Currently, half of the world’s extreme poor live in Sub-Saharan Africa. Poverty will remain in double digits by 2030, absent significant shifts in policy.
”If we are serious about achieving the twin goals, they mean nothing without Africa,” said Executive Director Shahid Ashraf Tarar, whose office has Ghana as a member of its constituency. “The war against poverty will be won or lost in Africa. We must give due importance to Africa and analyze, discuss, evaluate and review appropriate recommendations.”The other two offices with African constiuencies are headed by Dean Merza Hasan and Alternate Executive Director Armando Manuel.
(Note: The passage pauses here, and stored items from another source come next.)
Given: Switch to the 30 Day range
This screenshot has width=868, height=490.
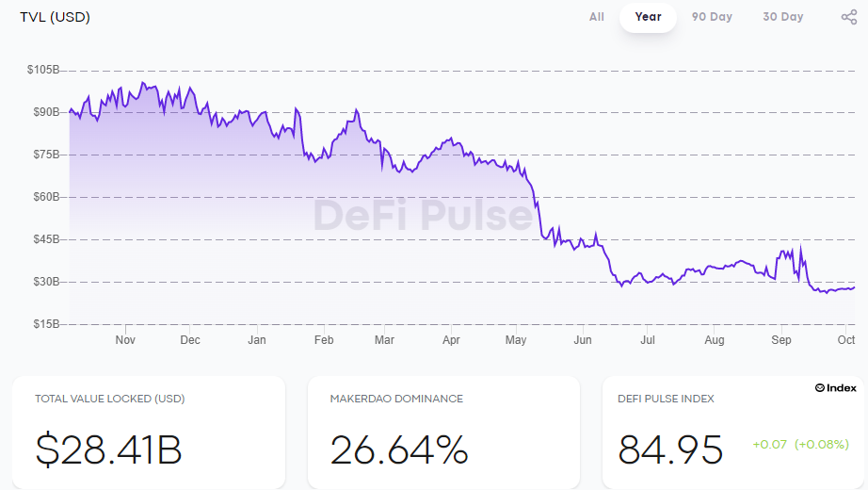Looking at the screenshot, I should coord(783,17).
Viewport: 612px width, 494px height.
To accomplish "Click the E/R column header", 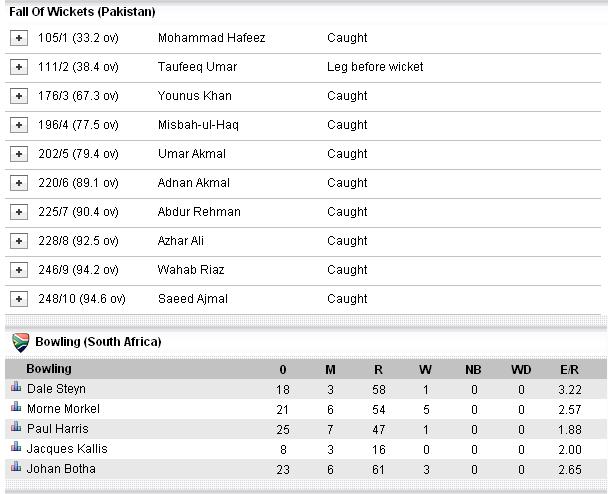I will pos(569,370).
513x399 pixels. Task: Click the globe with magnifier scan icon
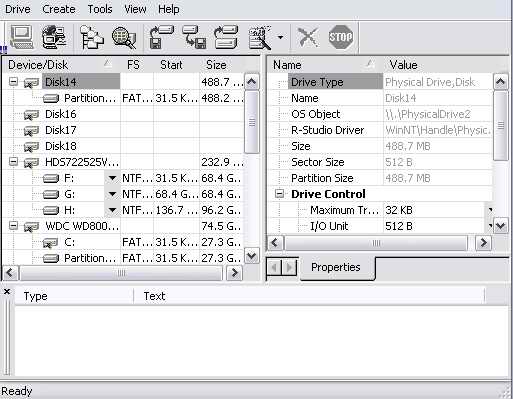(124, 37)
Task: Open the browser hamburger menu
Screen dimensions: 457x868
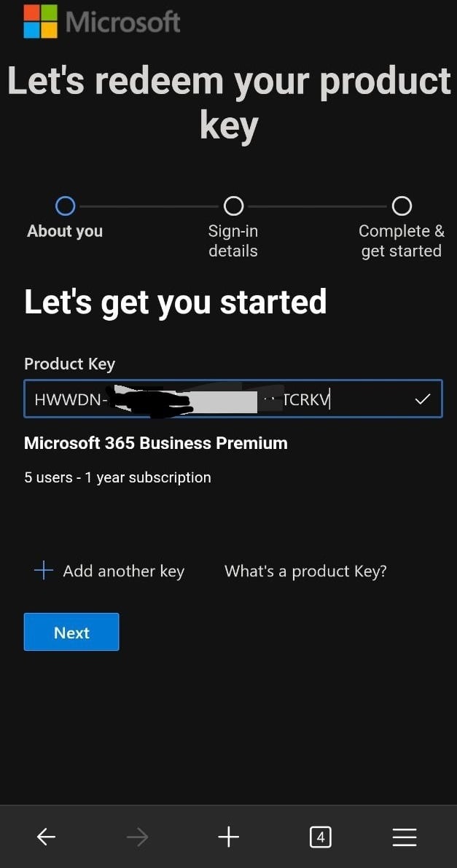Action: (x=405, y=837)
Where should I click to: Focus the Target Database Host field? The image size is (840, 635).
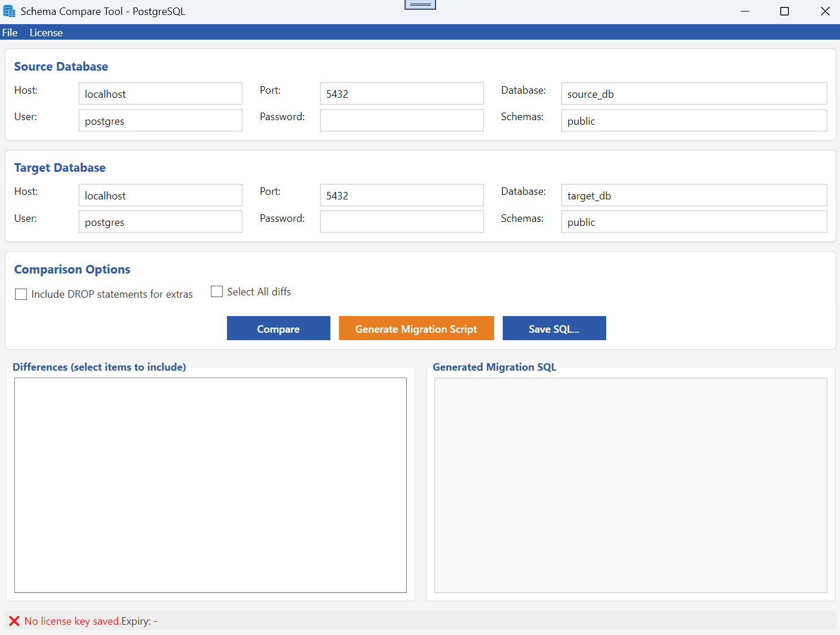pos(160,195)
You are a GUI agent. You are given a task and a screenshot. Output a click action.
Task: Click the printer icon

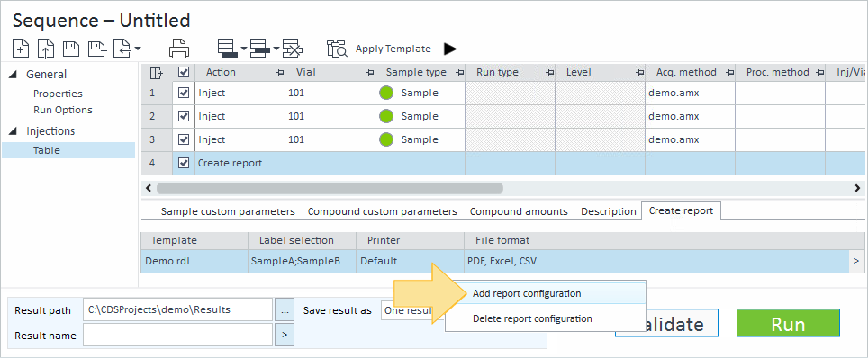179,49
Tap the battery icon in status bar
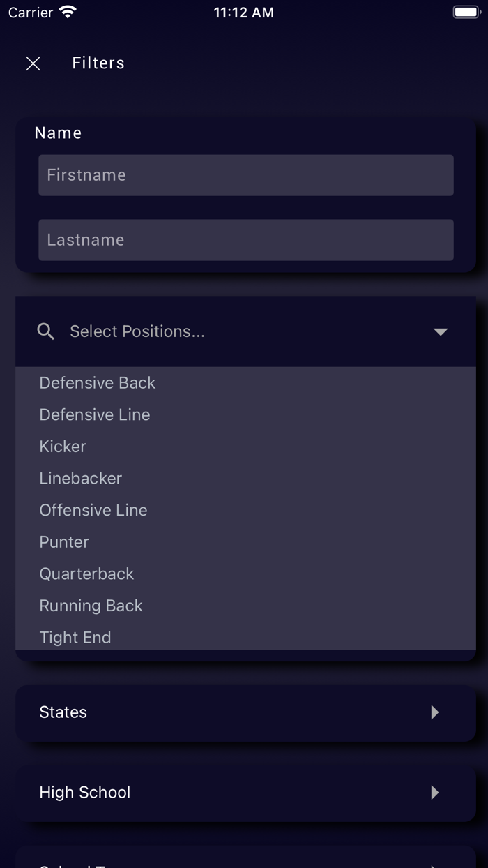 click(466, 13)
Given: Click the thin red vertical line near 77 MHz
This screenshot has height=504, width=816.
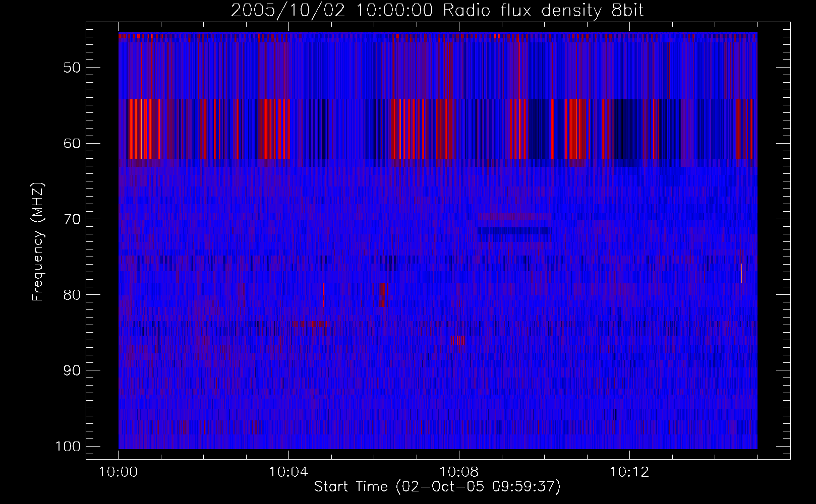Looking at the screenshot, I should pos(741,273).
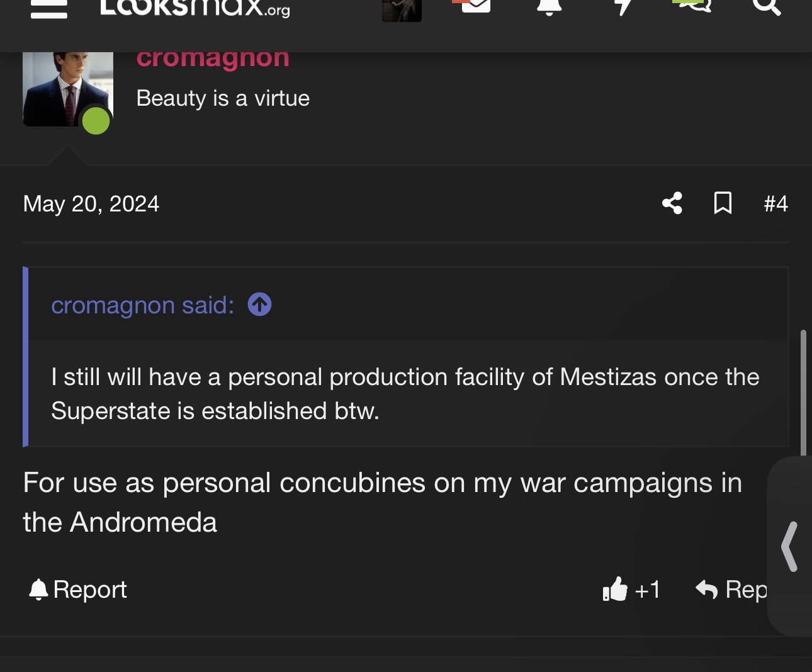Viewport: 812px width, 672px height.
Task: Expand the side panel chevron tab
Action: 790,546
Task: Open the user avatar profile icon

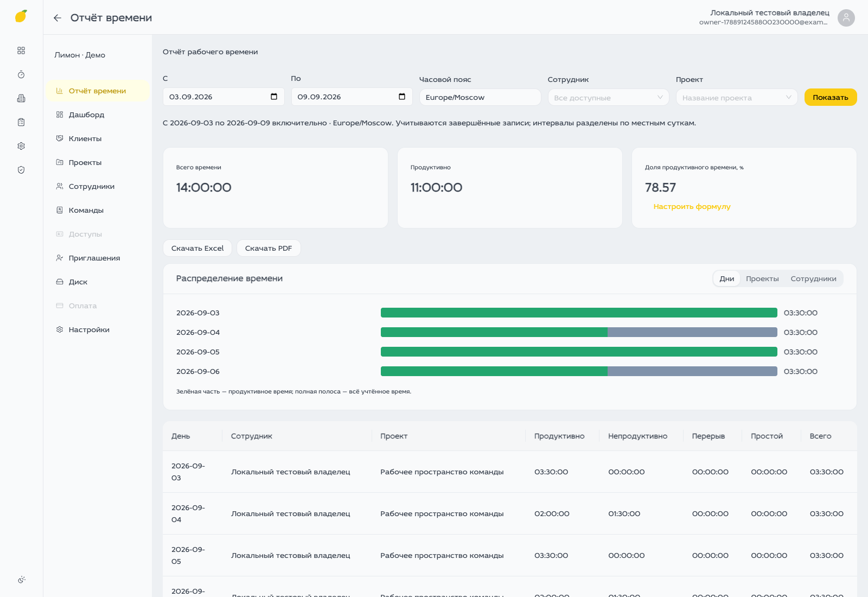Action: [846, 18]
This year’s gathering is unique and opportune for several reasons, ED Tchatchouang said. Last year, the World Bank adopted a comprehensive capital increase package, which aims at scaling up lending and non-lending support to low-income, middle-income, and high-income countries. IDA19 replenishment negotiations are ongoing and aim to mobilize substantial resources to help promote jobs and economic transformation in African and other low-income countries. New World Bank President David Malpass has come on board and a new Managing Director is expected to take the helm of the IMF by next year. And finally, African countries have recently launched the Africa Continental Free Trade Area, which aims at boosting trade between countries and promoting economic and regional integration of the African continent.
The African Governors are expected to release their Accra Declaration August 2.
Previous achievements of the African Caucus include lobbying for the Sub-Saharan African third chair for the World Bank Board of Executive Directors; promoting meaningful representation of African nationals among top management and increasing World Bank commitments to the continent in agriculture and energy infrastucture.